Every so often I have programming puzzles that I find frustrating, not so much because I can't solve them as such but because I feel that there must already be a solution for them if I could both formulate the problem right and then use that formulation to search existing collections of algorithms and such. Today's issue is a concrete problem I am running into with NFS activity monitoring.

Suppose that you have a collection of specific event counters, where you know that userid W on machine X working against filesystem Y (in ZFS pool Z) did N NFS operations per second. My goal is to show aggregate information about the top sources of operations on the server, where a source might be one machine, one user, one filesystem, one pool, or some combination of these. This gives me two problems.

The first problem is efficiently going 'upwards' to sum together various specific event counters into more general categories (with the most general one being 'all NFS operations'). This feels like I want some sort of clever tree or inverted tree data structure, but I could just do it by brute force since I will probably not be dealing with too many specific event counters at any one time (from combinations we can see that each 4-element specific initial event maps to 16 categories; this is amenable to brute force on modern machines).

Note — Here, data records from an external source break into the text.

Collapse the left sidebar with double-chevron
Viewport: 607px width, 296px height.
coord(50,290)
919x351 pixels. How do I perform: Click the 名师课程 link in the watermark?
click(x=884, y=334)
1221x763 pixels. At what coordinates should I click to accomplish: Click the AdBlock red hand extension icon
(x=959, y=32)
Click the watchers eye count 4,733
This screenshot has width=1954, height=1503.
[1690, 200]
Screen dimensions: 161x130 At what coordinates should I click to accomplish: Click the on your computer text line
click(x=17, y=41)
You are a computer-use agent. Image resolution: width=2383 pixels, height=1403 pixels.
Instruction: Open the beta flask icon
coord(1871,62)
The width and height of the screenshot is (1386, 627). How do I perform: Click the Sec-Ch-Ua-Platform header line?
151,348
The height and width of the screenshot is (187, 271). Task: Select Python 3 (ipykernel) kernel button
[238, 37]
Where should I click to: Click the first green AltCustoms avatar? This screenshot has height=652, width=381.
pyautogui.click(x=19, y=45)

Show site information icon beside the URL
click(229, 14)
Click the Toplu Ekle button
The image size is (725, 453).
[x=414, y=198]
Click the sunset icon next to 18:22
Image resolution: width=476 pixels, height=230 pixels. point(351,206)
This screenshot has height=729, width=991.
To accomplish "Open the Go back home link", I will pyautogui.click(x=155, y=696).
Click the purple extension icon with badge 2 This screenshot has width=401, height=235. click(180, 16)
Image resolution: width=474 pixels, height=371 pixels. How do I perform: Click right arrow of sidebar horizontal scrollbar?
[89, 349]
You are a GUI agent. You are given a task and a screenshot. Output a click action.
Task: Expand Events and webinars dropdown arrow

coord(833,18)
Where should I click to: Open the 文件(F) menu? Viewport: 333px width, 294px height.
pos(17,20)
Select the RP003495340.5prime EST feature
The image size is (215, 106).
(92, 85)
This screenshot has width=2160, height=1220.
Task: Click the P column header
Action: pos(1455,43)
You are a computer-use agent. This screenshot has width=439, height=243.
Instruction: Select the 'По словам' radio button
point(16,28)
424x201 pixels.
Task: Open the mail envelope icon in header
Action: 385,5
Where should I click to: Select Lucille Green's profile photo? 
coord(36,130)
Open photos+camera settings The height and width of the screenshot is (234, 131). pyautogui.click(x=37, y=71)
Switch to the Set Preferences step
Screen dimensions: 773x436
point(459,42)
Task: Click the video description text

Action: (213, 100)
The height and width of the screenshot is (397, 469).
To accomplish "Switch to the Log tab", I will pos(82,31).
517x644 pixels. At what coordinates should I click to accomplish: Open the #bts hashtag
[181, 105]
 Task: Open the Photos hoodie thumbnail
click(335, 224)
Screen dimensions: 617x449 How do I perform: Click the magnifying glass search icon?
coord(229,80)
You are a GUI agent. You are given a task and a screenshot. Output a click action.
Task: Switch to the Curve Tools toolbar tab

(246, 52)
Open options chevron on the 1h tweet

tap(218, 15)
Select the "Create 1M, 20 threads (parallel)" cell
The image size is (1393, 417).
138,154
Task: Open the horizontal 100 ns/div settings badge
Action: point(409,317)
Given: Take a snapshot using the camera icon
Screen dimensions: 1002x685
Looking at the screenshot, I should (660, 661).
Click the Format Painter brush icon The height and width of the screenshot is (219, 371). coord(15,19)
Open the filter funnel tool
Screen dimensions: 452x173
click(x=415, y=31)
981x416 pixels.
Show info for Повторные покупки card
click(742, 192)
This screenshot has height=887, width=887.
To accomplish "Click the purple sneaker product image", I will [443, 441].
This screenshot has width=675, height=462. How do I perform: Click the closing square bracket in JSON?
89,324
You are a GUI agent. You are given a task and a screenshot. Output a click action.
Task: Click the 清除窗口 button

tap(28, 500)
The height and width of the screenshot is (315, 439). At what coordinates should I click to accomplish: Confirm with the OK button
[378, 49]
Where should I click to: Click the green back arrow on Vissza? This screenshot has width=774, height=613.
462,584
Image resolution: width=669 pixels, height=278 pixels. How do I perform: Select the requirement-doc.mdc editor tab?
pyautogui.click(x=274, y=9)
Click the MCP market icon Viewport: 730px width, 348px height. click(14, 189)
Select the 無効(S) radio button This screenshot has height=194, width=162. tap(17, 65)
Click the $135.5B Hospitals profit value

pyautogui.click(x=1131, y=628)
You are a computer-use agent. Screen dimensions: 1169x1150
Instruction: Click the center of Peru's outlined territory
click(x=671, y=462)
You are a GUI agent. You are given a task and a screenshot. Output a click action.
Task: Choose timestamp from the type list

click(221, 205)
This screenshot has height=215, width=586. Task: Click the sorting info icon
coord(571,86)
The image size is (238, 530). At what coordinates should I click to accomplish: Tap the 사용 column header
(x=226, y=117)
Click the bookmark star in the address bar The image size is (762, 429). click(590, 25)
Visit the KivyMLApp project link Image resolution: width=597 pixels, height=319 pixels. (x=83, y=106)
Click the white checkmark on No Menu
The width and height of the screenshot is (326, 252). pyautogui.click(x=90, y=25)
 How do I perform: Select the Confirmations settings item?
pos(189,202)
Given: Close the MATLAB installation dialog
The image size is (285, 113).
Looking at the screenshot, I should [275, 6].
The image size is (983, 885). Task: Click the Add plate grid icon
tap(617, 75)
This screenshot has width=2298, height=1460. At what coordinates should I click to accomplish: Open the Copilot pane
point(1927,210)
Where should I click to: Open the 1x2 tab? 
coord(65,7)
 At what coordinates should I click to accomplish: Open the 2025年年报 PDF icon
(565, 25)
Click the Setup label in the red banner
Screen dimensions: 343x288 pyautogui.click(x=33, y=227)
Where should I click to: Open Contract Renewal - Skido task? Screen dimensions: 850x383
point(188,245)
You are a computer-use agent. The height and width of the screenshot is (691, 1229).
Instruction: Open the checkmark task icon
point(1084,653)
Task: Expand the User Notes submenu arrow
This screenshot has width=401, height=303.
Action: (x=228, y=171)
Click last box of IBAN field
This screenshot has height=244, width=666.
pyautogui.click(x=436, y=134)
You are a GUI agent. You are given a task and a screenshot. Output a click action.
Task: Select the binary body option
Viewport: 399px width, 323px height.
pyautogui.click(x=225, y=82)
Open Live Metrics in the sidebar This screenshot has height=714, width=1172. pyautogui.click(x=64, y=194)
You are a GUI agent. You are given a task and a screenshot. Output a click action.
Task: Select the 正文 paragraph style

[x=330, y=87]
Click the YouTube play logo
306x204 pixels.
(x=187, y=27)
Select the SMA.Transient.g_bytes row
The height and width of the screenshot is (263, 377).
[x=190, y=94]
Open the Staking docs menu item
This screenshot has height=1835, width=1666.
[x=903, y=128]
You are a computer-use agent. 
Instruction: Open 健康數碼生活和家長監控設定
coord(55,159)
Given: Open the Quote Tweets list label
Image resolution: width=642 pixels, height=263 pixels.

The second problem is going back 'down' from a category sum to the most specific cause possible for it so that we can report only that. The easiest way to explain this is with an example; if we have (user W, machine X, fs Y, pool Z) with 1000 operations and W was the only user to do things from that machine or on that filesystem, we don't want a report that lists every permutation of the machine and filesystem (eg '1000 from X', '1000 against Y', '1000 from X against Y', etc). Instead we want to report only that 1000 events came from user W on machine X doing things to filesystem Y.

If I wind up with a real tree, this smells like a case of replacing nodes that have only one child with their child (with some special cases around the edges). If I wind up with some other data structure, well, I'll have to figure it out then. And a good approach for this might well influence what data structure I want to use for the first problem.

If all of this sounds like I haven't even started trying to write some code to explore this problem, that would be the correct impression. One of my coding hangups is that I like to have at least some idea of how to solve a problem before I start trying to tackle it; this is especially the case if my choice of language isn't settled and I might want to use a different solution depending on the language I wind up in.

(There are at least three candidate languages for what I want to do here, including Go if I need raw speed to make a brute force approach feasible.)